The genius behind this exhibition is Andrew Bolton, who proved his mettle by spearheading the controversial China Through the Looking Glass exhibition in 2015. For the Kawakubo event, he explores pieces that look more like sculpture than clothes in an exhibition that challenges ideas about the role of fashion in the modern world. Bolton worked closely with Kawakubo to interpret her vision and to recreate the works that made her mark in fashion.

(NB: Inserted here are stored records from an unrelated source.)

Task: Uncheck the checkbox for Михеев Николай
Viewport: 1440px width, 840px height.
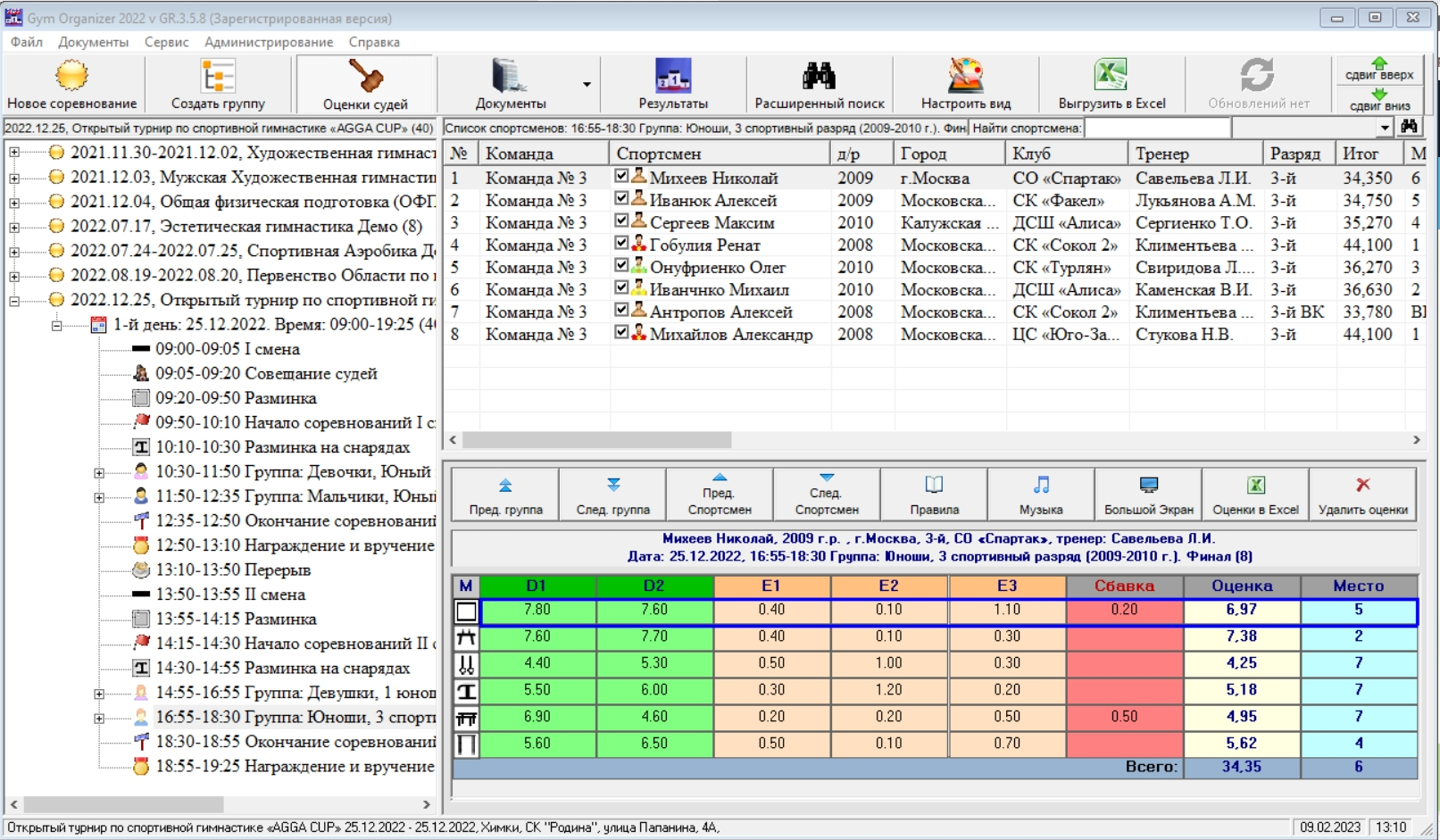Action: tap(621, 177)
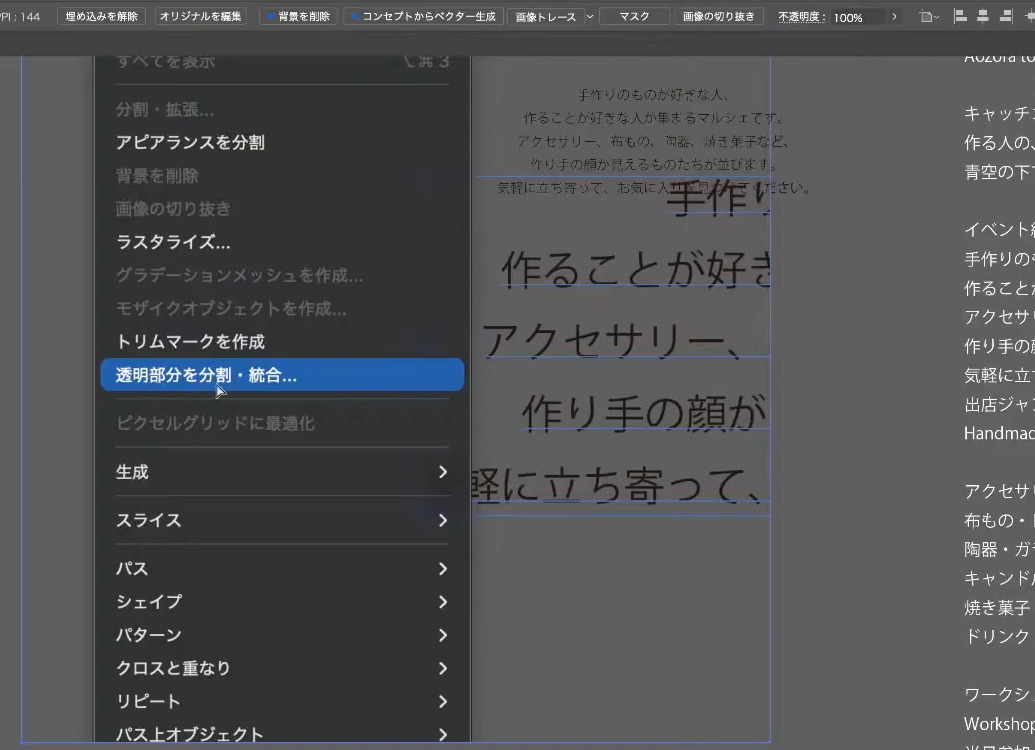The width and height of the screenshot is (1035, 750).
Task: Click the horizontal align right icon
Action: coord(1005,17)
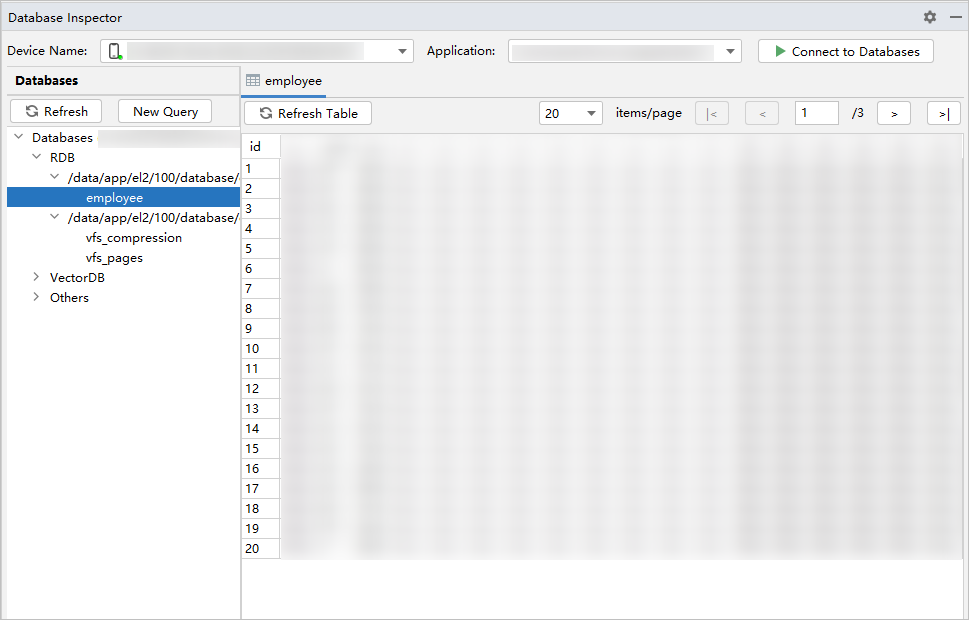
Task: Open the Application dropdown
Action: coord(730,51)
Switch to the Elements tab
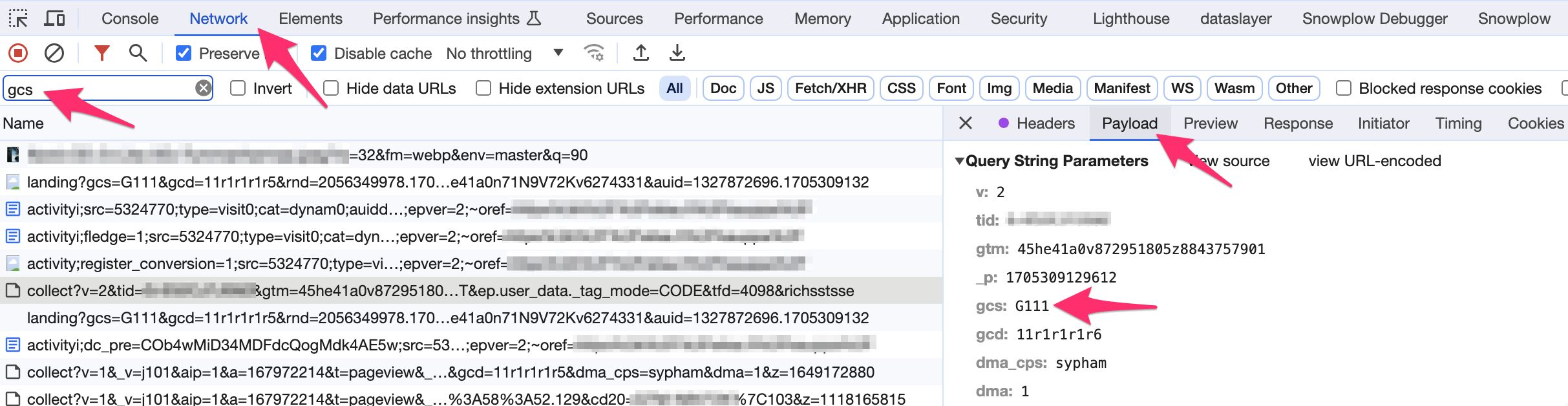The width and height of the screenshot is (1568, 406). pyautogui.click(x=310, y=19)
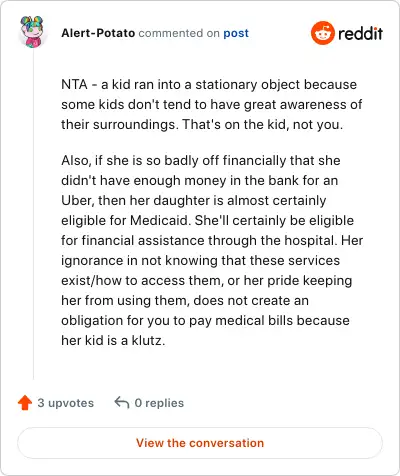
Task: Click the word "Uber" in the comment
Action: (75, 200)
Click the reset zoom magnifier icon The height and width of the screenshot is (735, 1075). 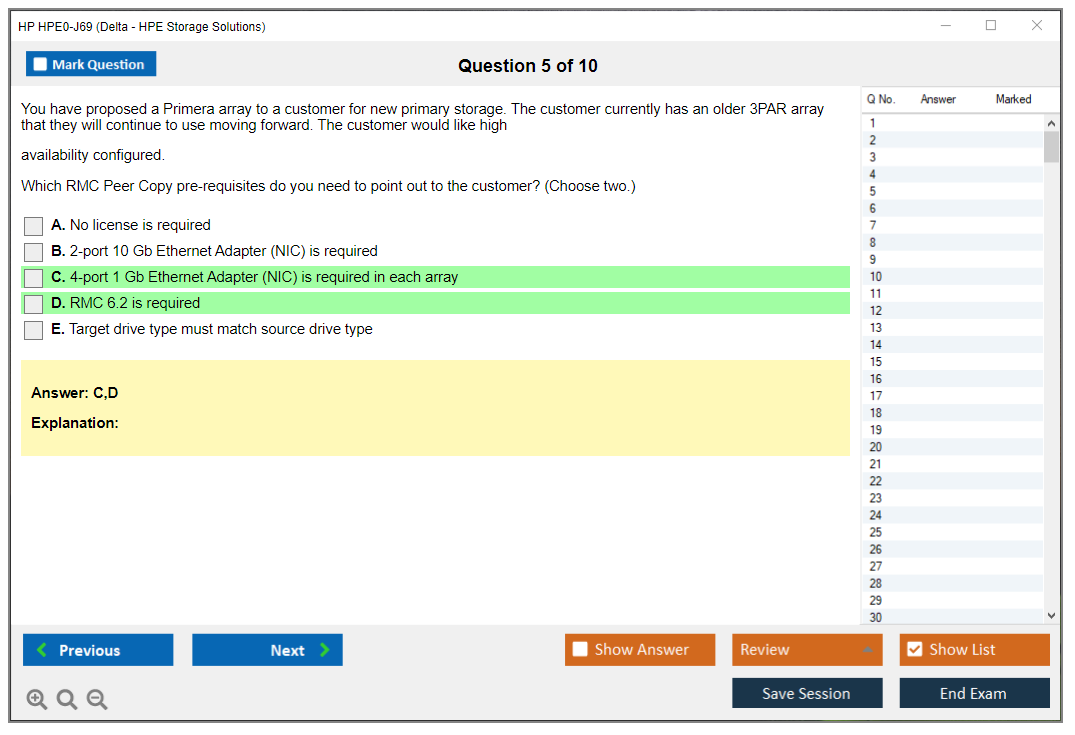[x=67, y=700]
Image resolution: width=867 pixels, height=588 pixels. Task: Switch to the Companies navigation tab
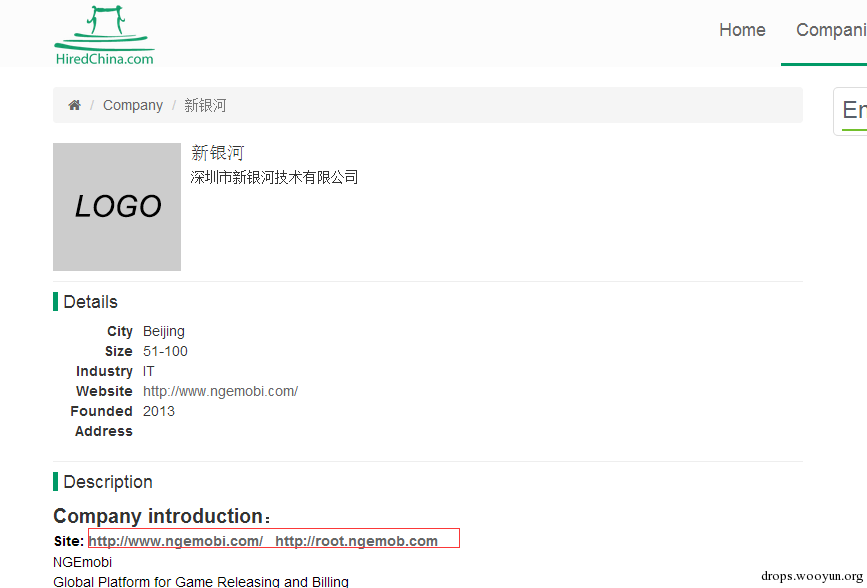coord(830,30)
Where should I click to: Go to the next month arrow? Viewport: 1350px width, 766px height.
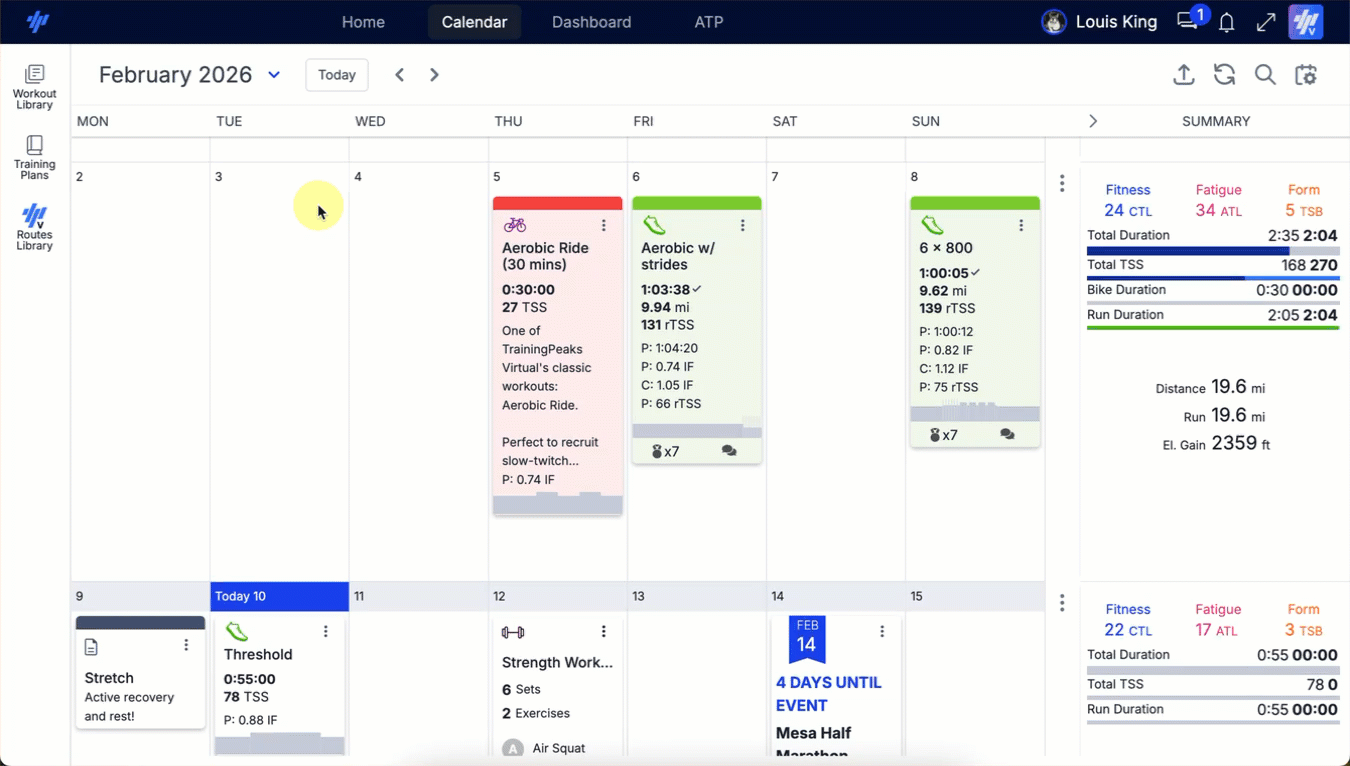pos(434,75)
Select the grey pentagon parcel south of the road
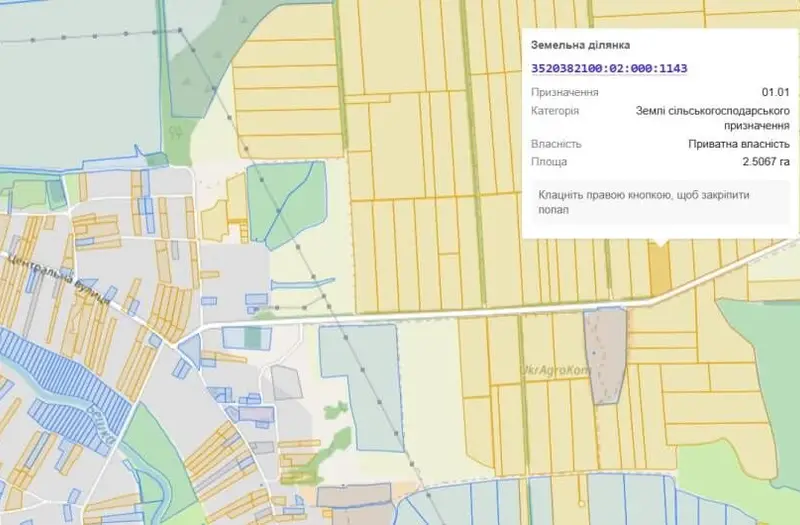The height and width of the screenshot is (525, 800). click(286, 382)
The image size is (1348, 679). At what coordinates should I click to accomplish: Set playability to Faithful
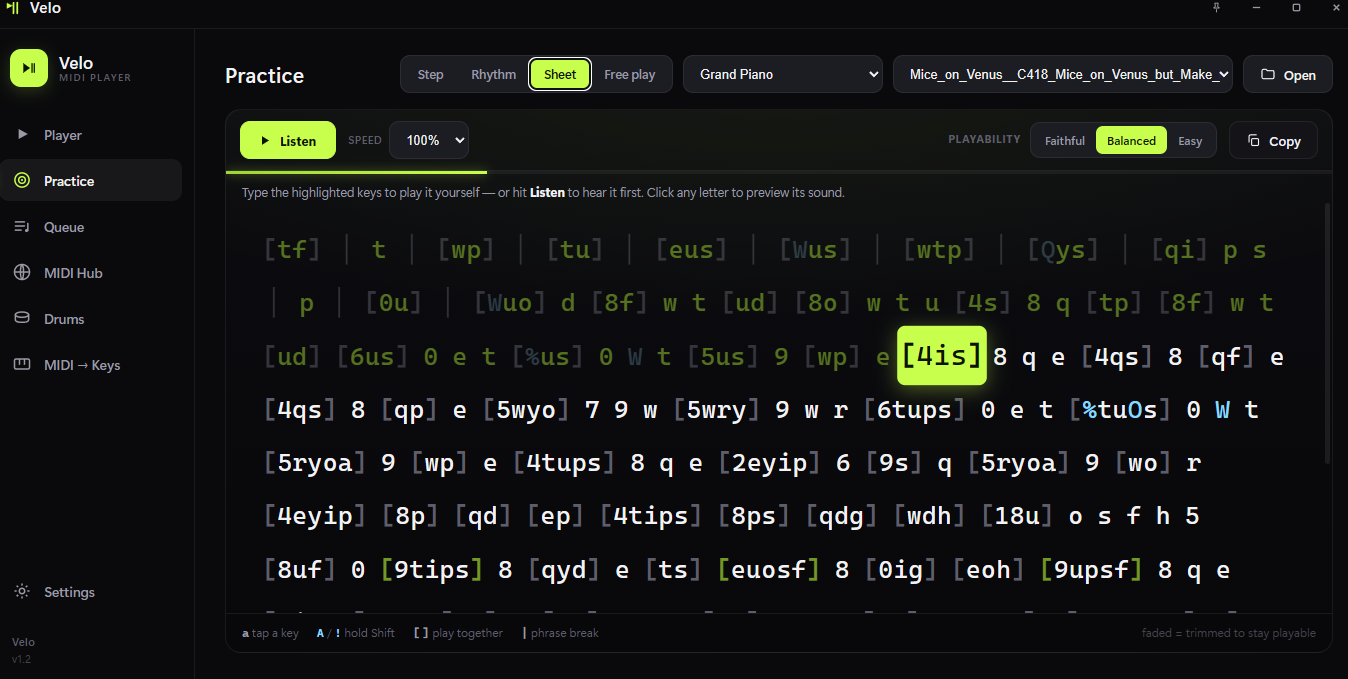1064,141

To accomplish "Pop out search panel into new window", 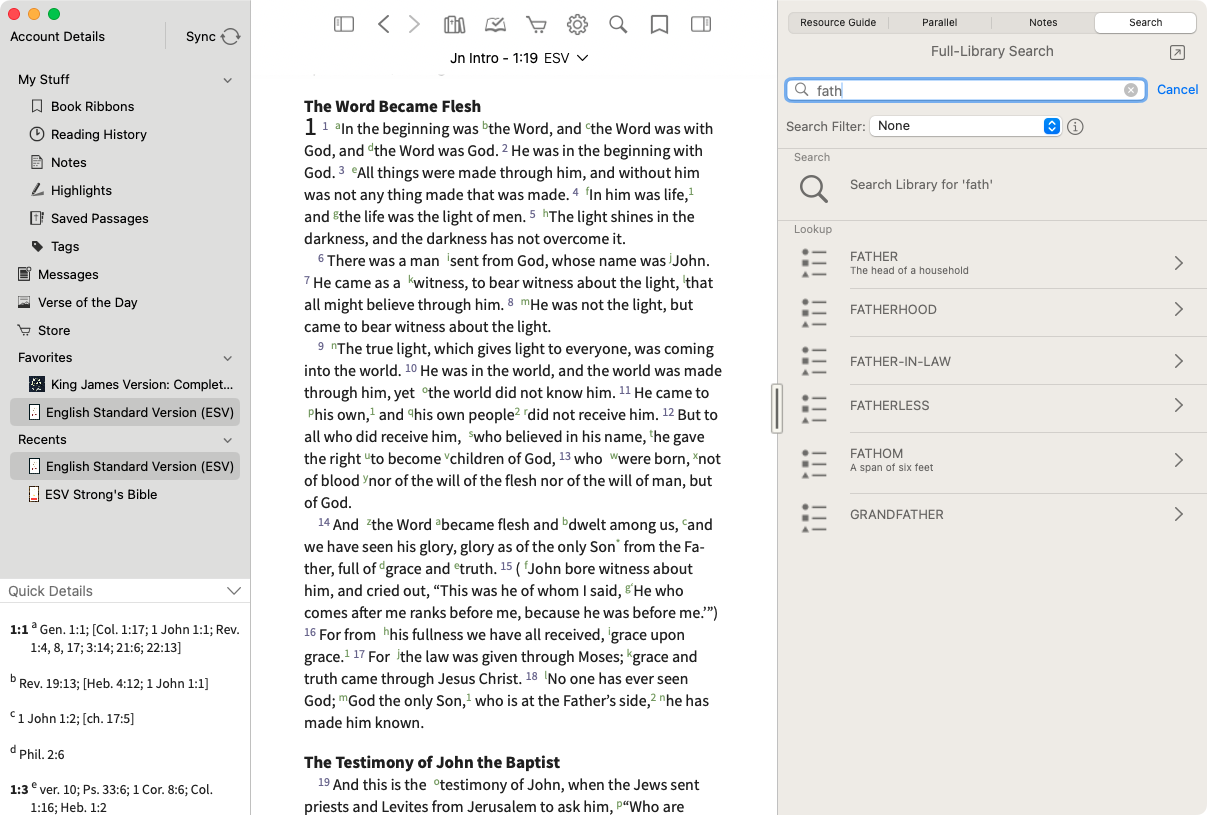I will [x=1177, y=53].
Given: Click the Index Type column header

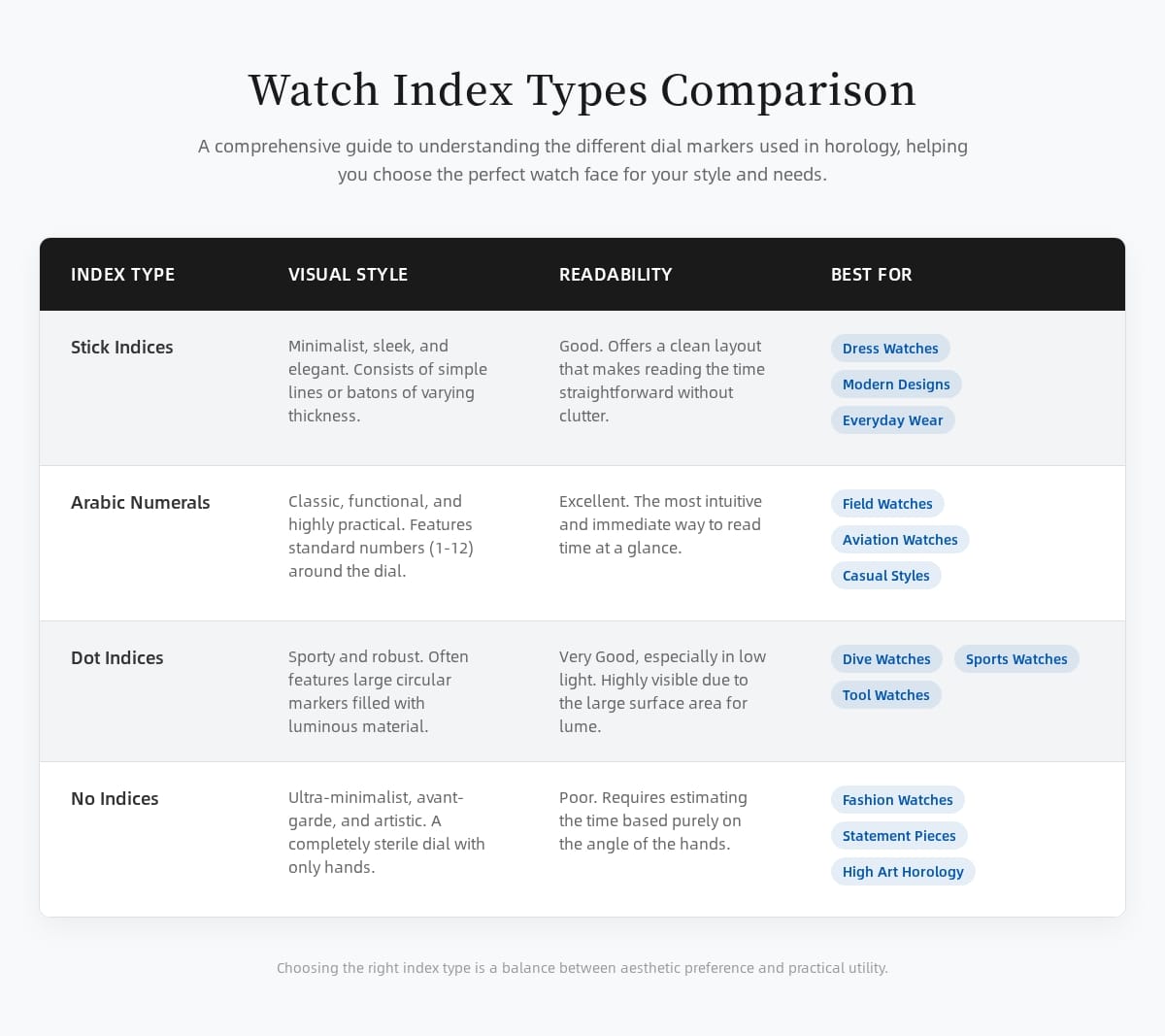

The exhibition features 140 pieces of Kawakubo’s womenswear designs for Commes des Garcons, dating from the early ’80s to her most recent collections. The items featured were organised into nine dominant and recurring aesthetic expressions of her work: Absence/ Presence, Design/ Not Design, Fashion/Anti-Fashion, Model/ Multiple, High/ Low, Then/ Now, Self/ Other, Object/Subject, and Clothes/ Not Clothes. Throughout the exhibition, the designer tears down the imaginary walls between these realms by exposing their artificiality and arbitrariness. Her ideas about fashion demonstrate that interstices are places of meaningful connection and coexistence as well as revolutionary innovation and transformation, providing her with endless possibilities to rethink the female form and female identity.
The main body of the exhibition was staged at the Iris and B Gerald Cantor Exhibition Hall on the second floor of the museum. The space was transformed into an open, brightly-lit white box with geometric structures in order to facilitate viewer engagement with the pieces on display. As one enters the exhibition, there is a suggested pathway to follow. It begins with four ensembles enclosed in a cylinder, reflecting the designer’s enduring aesthetic. The spare white space remains stark; not even bearing small captions with which to identify individual pieces. Instead, guests and visitors receive an exhibition guide with gallery text and object labels— something that encourages them to come to their own conclusions and ideas about the designs on display.
It is a testament to the enduring appeal of Kawakubo’s unusual and iconic designs that the exhibition helped raise a total of US$13 million on the nig ht of the gala. And it isn’t too late to catch this creative spectacle; the exhibition runs until 4 September 2017.